However, so far, no large-area (>1 × 1 μm2), well-regular parallel CeSi 17-AAG order x NW arrays with uniform distribution and identical dimension can be Selleck ACP-196 formed on flat and vicinal Si(100) surfaces. Recently, we have demonstrated that RE metals (e.g., Gd, Ce, and Er) can be self-organized to form a mesoscopically ordered parallel RES NW array on single-domain Si(110)-16 × 2 surfaces [23–25]. These parallel-aligned and unidirectional RES NWs exhibit identical sizes, periodic positions, large aspect ratios (length >1 μm, width ≤5 nm) exceeding 300, and ultra-high integration density up to 104 NWs/μm2.

Such large-area self-ordered growths of massively parallel RES NW arrays on Si(110) surfaces can open the possibility for wafer-scale integration into nanoelectronic devices combining the well-established Si(110)-based integrated-circuit technology [26–28] with the exotic 1D physical properties of RES NWs. To date, there is little knowledge of this template-directed 1D self-organization process that leads to the formation of well-ordered parallel SB203580 in vivo RES NW arrays on single-domain Si(110)-16 × 2 surfaces. In this article, we have investigated the growth evolutions of CeSi x NWs on Si(110) surfaces over a wide range (1 to 9 monolayers (ML)) of Ce coverage by scanning tunneling microscopy (STM).

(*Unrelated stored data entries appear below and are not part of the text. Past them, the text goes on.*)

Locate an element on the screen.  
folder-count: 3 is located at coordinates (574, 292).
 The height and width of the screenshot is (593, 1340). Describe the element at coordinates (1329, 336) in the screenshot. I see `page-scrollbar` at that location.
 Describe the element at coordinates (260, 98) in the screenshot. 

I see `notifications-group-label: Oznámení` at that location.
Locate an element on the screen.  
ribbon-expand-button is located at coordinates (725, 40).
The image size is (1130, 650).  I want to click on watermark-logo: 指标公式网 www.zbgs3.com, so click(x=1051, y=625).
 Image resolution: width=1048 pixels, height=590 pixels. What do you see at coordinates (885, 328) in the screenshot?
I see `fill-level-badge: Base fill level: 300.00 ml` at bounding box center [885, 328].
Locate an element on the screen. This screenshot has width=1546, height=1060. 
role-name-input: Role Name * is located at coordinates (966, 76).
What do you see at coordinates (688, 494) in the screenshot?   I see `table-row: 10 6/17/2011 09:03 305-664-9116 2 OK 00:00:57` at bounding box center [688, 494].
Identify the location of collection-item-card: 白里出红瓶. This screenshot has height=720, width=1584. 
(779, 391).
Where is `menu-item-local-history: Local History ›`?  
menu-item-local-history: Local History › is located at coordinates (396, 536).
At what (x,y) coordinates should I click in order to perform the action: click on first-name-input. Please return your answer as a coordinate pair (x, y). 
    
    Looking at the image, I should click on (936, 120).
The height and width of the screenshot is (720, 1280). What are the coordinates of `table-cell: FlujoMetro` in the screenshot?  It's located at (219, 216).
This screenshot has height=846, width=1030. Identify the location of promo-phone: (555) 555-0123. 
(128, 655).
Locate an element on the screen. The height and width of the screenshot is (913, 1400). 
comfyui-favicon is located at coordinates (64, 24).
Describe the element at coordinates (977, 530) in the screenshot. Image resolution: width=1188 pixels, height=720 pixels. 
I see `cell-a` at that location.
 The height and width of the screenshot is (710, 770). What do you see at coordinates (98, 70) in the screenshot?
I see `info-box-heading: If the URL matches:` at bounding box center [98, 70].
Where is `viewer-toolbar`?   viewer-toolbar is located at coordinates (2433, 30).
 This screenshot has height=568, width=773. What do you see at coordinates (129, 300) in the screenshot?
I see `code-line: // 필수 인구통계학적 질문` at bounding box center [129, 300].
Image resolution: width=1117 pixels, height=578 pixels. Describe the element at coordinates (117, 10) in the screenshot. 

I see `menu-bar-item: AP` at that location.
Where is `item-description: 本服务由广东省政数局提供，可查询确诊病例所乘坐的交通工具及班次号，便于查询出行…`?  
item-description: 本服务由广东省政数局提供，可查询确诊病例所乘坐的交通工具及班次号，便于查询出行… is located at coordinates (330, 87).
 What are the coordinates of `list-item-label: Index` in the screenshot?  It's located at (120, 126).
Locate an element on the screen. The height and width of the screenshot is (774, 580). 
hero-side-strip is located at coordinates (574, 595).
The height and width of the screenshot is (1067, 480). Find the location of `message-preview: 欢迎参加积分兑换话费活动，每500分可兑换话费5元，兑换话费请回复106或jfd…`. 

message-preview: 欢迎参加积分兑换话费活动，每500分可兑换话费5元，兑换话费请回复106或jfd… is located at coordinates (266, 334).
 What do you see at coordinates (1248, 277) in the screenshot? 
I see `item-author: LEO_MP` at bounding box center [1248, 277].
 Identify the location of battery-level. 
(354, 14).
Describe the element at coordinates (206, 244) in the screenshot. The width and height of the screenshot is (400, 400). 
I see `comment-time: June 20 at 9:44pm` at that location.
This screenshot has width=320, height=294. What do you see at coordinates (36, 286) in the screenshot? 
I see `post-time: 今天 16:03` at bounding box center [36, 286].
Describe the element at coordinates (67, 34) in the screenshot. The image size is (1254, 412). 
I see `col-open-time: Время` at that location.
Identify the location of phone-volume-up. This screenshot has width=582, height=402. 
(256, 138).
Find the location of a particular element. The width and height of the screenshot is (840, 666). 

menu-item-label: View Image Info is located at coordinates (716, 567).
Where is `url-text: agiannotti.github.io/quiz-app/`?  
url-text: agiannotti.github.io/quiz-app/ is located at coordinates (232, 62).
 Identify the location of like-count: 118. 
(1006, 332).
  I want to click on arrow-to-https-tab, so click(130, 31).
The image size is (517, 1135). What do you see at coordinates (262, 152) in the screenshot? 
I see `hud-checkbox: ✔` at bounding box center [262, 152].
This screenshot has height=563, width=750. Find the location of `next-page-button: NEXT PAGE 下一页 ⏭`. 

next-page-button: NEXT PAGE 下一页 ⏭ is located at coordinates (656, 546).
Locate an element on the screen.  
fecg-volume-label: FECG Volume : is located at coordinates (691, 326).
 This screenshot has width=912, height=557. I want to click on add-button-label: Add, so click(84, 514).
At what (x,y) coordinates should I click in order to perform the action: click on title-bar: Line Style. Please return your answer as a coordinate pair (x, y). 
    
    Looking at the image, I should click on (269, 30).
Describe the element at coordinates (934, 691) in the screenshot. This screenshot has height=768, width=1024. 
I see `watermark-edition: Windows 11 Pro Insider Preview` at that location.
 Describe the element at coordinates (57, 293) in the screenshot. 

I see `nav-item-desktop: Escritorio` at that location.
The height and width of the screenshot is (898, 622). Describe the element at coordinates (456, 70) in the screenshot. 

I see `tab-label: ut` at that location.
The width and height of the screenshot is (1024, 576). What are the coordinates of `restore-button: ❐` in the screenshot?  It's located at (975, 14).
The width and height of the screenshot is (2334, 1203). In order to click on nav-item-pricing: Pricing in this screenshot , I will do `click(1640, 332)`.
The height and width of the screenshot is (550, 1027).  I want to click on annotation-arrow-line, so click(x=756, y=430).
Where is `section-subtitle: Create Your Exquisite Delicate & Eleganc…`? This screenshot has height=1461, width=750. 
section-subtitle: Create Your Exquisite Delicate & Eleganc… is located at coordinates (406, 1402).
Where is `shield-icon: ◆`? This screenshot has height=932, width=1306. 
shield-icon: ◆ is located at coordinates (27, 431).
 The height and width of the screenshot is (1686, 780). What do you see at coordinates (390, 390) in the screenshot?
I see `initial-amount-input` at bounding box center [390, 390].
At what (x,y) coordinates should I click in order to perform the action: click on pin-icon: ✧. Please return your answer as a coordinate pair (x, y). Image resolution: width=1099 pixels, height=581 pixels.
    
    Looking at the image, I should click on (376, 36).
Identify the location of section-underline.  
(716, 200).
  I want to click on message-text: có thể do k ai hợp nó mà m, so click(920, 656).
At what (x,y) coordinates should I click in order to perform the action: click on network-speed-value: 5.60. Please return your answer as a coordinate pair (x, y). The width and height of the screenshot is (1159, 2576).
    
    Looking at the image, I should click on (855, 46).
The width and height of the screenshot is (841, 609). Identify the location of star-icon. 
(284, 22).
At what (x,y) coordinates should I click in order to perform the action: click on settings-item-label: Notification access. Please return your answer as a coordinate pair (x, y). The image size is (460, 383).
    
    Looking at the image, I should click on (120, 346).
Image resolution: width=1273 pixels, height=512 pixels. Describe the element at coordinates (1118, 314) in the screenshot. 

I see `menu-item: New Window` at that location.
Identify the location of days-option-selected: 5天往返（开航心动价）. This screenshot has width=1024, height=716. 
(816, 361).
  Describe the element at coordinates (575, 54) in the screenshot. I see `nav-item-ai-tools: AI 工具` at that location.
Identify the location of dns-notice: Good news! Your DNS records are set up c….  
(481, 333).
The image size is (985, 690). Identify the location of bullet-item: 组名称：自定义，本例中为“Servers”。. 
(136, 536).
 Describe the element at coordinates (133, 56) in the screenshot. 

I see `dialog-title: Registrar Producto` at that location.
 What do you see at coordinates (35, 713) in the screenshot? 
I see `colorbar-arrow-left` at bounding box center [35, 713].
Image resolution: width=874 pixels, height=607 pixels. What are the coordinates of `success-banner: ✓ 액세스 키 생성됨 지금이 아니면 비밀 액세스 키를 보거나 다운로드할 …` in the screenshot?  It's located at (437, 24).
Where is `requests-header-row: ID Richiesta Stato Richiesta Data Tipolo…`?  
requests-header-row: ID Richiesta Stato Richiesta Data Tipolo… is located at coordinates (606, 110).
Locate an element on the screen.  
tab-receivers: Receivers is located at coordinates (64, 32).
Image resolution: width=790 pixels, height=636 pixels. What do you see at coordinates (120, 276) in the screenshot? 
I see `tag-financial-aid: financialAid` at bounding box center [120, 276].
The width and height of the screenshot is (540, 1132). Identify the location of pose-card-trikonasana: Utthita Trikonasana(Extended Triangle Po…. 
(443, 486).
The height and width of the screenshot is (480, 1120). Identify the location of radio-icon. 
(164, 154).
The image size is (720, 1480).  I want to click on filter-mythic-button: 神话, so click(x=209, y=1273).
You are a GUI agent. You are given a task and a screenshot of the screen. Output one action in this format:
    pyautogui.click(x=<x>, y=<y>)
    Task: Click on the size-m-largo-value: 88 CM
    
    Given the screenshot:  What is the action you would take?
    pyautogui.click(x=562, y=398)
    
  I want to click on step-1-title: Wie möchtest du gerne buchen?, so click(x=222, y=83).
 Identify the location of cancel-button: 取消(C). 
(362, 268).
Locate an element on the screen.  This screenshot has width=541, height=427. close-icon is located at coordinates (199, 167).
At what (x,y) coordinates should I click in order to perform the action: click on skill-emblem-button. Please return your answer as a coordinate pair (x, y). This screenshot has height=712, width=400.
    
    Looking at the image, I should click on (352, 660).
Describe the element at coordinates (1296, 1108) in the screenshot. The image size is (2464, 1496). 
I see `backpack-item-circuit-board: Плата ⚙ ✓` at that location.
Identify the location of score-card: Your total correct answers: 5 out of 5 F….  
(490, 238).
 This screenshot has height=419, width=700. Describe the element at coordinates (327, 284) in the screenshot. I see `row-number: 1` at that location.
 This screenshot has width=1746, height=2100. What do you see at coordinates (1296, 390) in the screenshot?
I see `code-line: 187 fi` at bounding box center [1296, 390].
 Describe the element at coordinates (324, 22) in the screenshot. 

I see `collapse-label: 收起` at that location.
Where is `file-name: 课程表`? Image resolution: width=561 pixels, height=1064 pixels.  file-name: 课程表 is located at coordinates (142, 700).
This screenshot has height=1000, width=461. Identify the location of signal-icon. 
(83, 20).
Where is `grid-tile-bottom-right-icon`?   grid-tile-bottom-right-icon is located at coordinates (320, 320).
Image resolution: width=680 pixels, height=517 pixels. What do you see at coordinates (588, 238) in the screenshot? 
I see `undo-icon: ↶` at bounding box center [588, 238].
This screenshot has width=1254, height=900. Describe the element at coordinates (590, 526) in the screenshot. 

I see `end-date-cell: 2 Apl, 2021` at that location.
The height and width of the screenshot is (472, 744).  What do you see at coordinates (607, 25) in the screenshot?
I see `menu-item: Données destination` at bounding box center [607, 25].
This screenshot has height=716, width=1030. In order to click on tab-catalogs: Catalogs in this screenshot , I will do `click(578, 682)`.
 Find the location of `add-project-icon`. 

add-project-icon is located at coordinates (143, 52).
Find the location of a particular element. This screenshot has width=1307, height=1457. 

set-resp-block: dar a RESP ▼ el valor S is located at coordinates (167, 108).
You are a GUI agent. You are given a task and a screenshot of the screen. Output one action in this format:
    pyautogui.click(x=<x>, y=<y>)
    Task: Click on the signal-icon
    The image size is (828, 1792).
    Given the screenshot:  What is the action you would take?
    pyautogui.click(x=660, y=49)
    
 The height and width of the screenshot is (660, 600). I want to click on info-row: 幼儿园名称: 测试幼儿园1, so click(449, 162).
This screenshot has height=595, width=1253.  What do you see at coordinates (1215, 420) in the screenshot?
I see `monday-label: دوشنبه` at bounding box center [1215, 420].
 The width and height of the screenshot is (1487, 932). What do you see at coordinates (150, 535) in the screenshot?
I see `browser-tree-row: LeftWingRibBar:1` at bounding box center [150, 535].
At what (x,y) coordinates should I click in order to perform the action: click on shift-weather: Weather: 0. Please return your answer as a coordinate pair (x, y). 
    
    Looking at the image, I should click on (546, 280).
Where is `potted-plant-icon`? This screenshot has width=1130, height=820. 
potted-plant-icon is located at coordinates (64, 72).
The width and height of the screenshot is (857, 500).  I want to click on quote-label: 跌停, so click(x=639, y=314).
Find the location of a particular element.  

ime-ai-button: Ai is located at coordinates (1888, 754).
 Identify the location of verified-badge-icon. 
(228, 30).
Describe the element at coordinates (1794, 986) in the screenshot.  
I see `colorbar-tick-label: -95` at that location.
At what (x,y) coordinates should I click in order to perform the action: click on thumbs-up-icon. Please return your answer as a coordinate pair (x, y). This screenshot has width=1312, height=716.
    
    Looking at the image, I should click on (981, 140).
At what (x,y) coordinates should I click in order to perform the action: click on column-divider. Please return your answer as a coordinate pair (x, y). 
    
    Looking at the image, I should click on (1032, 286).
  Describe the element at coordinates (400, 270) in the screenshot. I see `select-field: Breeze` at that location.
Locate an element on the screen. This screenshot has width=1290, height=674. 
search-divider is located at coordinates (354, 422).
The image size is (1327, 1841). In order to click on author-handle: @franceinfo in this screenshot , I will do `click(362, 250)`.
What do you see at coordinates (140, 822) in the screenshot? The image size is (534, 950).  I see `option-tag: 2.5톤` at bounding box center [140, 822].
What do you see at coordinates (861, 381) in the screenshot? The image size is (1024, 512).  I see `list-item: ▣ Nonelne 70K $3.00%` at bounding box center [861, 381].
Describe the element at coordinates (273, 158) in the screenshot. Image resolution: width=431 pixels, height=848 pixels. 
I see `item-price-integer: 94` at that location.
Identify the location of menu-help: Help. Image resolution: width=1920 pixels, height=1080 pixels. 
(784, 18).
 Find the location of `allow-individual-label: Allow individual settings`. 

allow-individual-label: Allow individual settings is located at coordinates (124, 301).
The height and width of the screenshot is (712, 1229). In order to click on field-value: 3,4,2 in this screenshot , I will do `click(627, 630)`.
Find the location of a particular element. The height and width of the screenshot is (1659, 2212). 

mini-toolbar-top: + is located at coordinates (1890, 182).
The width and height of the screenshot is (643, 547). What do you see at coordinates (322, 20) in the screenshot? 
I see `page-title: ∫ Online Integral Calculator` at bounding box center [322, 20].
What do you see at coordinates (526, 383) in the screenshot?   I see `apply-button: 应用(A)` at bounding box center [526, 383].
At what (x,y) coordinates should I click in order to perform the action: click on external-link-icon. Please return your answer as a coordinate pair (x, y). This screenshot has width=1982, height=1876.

Our comprehensive study provides a detailed understanding of the 1D self-organization mechanism of perfectly ordered parallel arrays consisting of periodic and atomically identical CeSi x NWs on single-domain Si(110)-16 × 2 surfaces. Methods Our experiments were performed in an ultra-high vacuum, variable-temperature STM system (Omicron Nanotechnology GmbH, Taunusstein, Germany) with a base pressure of less than 3.0 × 10-11 mbar. An n-type P-doped Si(110) surface with a resistivity of about 10 Ω cm was cleaned by well-established annealing procedures [25, 29, 30]. An atomically

about clean single-domain Si(110)-16 × 2 surface was confirmed by STM observation (Figure 1). Different parallel CeSi x NW arrays were produced by depositing high-purity (99.95%) Ce metals with coverages ranging from 1 to 9 ML (1 ML = 9.59 × 1014 atoms/cm2) onto a single-domain Si(110)-16 × 2 surface at 675 K with a deposition rate of 0.15 ML/min and subsequently annealed at 875 K for 20 min. The growth temperature cannot be higher than 675 K; otherwise, a large amount of Ce clusters will be formed [20, 21]. Ce metals were evaporated from an electron-beam evaporator with an internal flux meter; their deposition coverage was determined in situ by a quartz crystal thickness monitor with an accuracy of 20%. The sample temperature was measured using an infrared pyrometer with an uncertainty of ± 30 K. The chamber pressure remained below 1.0 × 10-9 mbar during evaporation. The STM measurements were acquired at 300 K using electrochemically etched nickel tips. Figure 1 STM images and topography profile of the atomically clean Si(110)-16 × 2 surface.